United States v. Johnson

UNITED STATES DISTRICT COURT FOR THE WESTERN DISTRICT OF PENNSYLVANIA
Apr 4, 2012
Criminal No. 08-374 (W.D. Pa. Apr. 4, 2012)

Opinion

Criminal No. 08-374

04-04-2012

UNITED STATES OF AMERICA v. ALONZO LAMAR JOHNSON


MEMORANDUM OPINION AND ORDER

CONTI, District Judge.

Defendant Alonzo Lamar Johnson ("defendant" or "Johnson") filed a Motion to Suppress Statement (ECF No. 598), alleging that the statements he made while in custody should be suppressed because they were made in violation of United States v. Miranda, 384 U.S. 436 (1966). Specifically, defendant argues that because he was in custody and being interrogated by an FBI agent about this case, the Miranda warnings were due. The court disagrees because the interrogation had not yet began at the time he made the statements. For the reasons explained below, the motion to suppress the statements is denied.

At the December 21, 2011 hearing, the court ordered the parties to file proposed findings of fact and conclusions of law within ten days of the filing of the transcript. Defendant filed his findings of fact and conclusions of law at ECF No. 734. The government filed its findings at ECF No. 751.
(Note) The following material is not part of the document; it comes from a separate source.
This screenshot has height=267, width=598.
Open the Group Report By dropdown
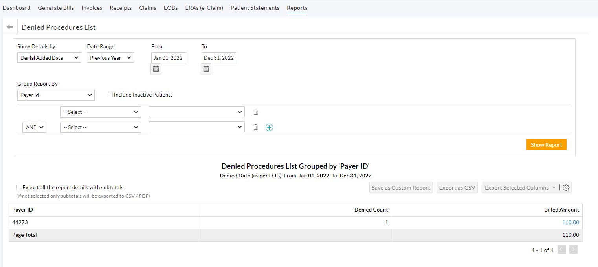(56, 95)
At issue here is whether statements made by Johnson at the time he was in custody should be suppressed because he had not been mirandized when these statements were made.Johnson argues that FBI Special Agent Daniel Booker ("Agent Booker") in essence "interrogated" him about the case without having mirandized him first. The government argues that Agent Booker did not "interrogate" him because Agent Booker was explaining to Johnson why he had been arrested and was asking routine booking questions when defendant, voluntarily, made the statements in issue. These statements, the government asserts, were not made in response to any questions posed by the agent.

Essentially, the statements at issue here are: "I didn't kill anybody"; "I didn't do anything wrong"; and "I know drug dealing is against the law". ECF No. 715 at 73, 80.
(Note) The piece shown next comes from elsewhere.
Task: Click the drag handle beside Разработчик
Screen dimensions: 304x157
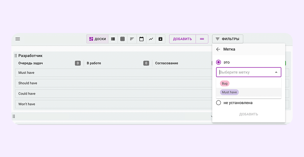Action: [x=16, y=56]
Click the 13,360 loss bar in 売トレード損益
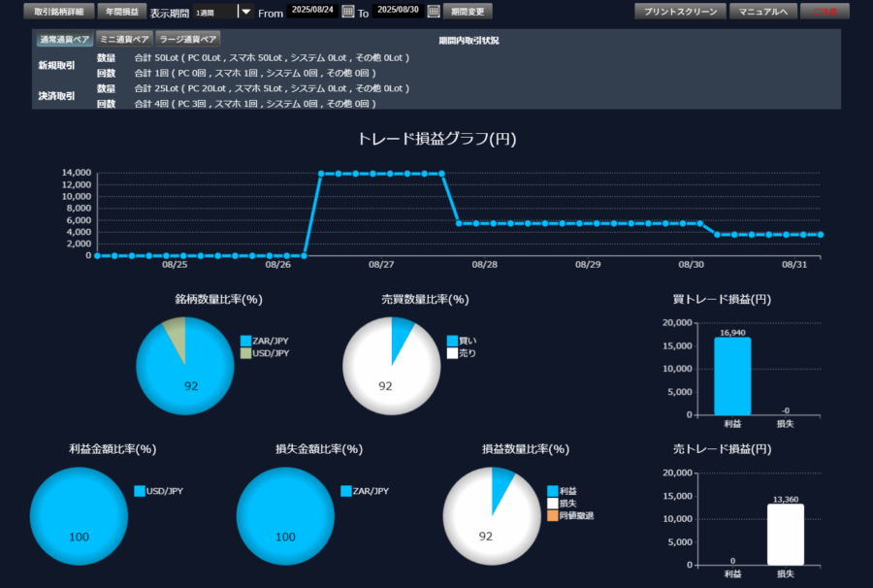 (785, 535)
To determine whether the questions posed or conduct by the agent constituted "interrogation" or its functional equivalent, courts apply the following standard:

The Fifth Amendment prohibits the government from using incriminating statements made by the defendant unless it employs procedural safeguards effective to secure the privilege against self-incrimination. Miranda v. Arizona, 384 U.S. 436, 444 (1966). This protection only applies to statements made when the defendant is both in custody and subject to interrogation. Id. Interrogation refers to express questioning as well as its functional equivalent, i.e., "any words or actions on the part of the police . . . that the police should know are reasonably likely to elicit an incriminating response from the suspect." Rhode Island v. Innis, 446 U.S. 291, 301 (1980). If the individual indicates his wish to remain silent, he is invoking his right to exercise his Fifth Amendment privilege and the interrogation must cease. Miranda, 384 U.S. at 473-74. But "[a]ny statement given freely and voluntarily without any compelling influences is . . . admissible in evidence." Id. at 478.
United States v. Martinez, No. 11-1630, 2012 WL 375832, at *2 (3d Cir. Feb. 7, 2012).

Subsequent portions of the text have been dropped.